Pour ce qui est des aliments sucrés, cela signifie qu’on doit en manger plus pour obtenir le même sentiment de satisfaction – une caractéristique typique de la dépendance. La dépendance alimentaire est un sujet controversé parmi les scientifiques et les cliniciens. S’il est vrai que l’on peut devenir physiquement dépendant de certaines drogues, on se demande si ça peut être le cas pour la nourriture alors qu’on en a besoin pour la survie élémentaire.

Indépendamment du besoin de se nourrir pour alimenter le corps, beaucoup de gens éprouvent des fringales, en particulier lorsqu’ils sont stressés, affamés ou simplement confrontés à un bel étalage de gâteaux dans un café. Pour résister à ces envies, on doit réfréner sa tendance naturelle à vouloir se faire plaisir avec des mets savoureux. Un réseau de neurones inhibiteurs permet de réguler nos comportements. Ces neurones sont concentrés dans le cortex préfrontal – une zone du cerveau impliquée dans la prise de décision, la maîtrise des impulsions et la capacité de retarder la récompense.

Les neurones inhibiteurs constituent le système de freinage du cerveau. Ils libèrent le GABA, un acide aminé. La recherche sur des rats a montré que la consommation d’aliments riches en sucre peut altérer les neurones inhibiteurs. Les rats nourris au sucre arrivent plus difficilement à contrôler leur comportement et à prendre des décisions.

Ainsi, notre alimentation peut influencer notre capacité à résister aux tentations, ce qui explique pourquoi il est si difficile de changer de régime. Dans le cadre d’une étude récente, on a demandé à des gens d’évaluer leur désir de manger des grignotines hypercaloriques lorsqu’ils ont faim par rapport au désir ressenti quand ils viennent de manger. Les personnes qui consomment régulièrement des aliments riches en matières grasses et en sucre ont répondu avoir davantage envie de grignotines, et ce, même lorsqu’elles n’avaient pas faim.

Cela porte à croire que la consommation régulière d’aliments à haute teneur en sucre pourrait amplifier les fringales – créant ainsi un cercle vicieux qui nous pousse à en manger toujours plus. L’hippocampe – une zone importante pour la mémoire – est une autre région du cerveau touchée par les régimes riches en sucre.

La recherche a démontré que les rats qui mangent des aliments riches en sucre sont moins susceptibles de se rappeler s’ils ont déjà vu des objets à des endroits précis.
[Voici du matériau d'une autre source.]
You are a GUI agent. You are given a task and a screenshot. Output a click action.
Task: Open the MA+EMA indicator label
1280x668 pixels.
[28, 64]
Les transformations induites dans l’hippocampe par le sucre sont une réduction de la formation de neurones, essentiels pour coder les souvenirs, ainsi qu’une augmentation des substances chimiques liées à l’inflammation.

L’Organisation mondiale de la santé recommande de limiter la consommation de sucres ajoutés à cinq pour cent de notre apport calorique quotidien, ce qui représente environ 25 grammes (six cuillères à café). Sachant qu'un adulte mange en moyenne 85 grammes (20 cuillères à café) de sucre par jour, on voit qu’il s’agit d’un gros changement pour beaucoup de gens.

Il est important de noter que les capacités de neuroplasticité du cerveau lui permettent de se réinitialiser dans une certaine mesure après avoir réduit sa consommation de sucre, et l’exercice physique peut améliorer ce processus. Les aliments riches en gras oméga-3 (présents dans l’huile de poisson, les noix et les graines) sont également neuroprotecteurs et peuvent stimuler les substances chimiques du cerveau nécessaires à la formation de nouveaux neurones.

Bien qu’il ne soit pas facile de briser des habitudes comme celle de s’offrir un dessert après chaque repas ou un café deux crèmes-deux sucres, votre cerveau vous remerciera d’avoir fait des gestes positifs.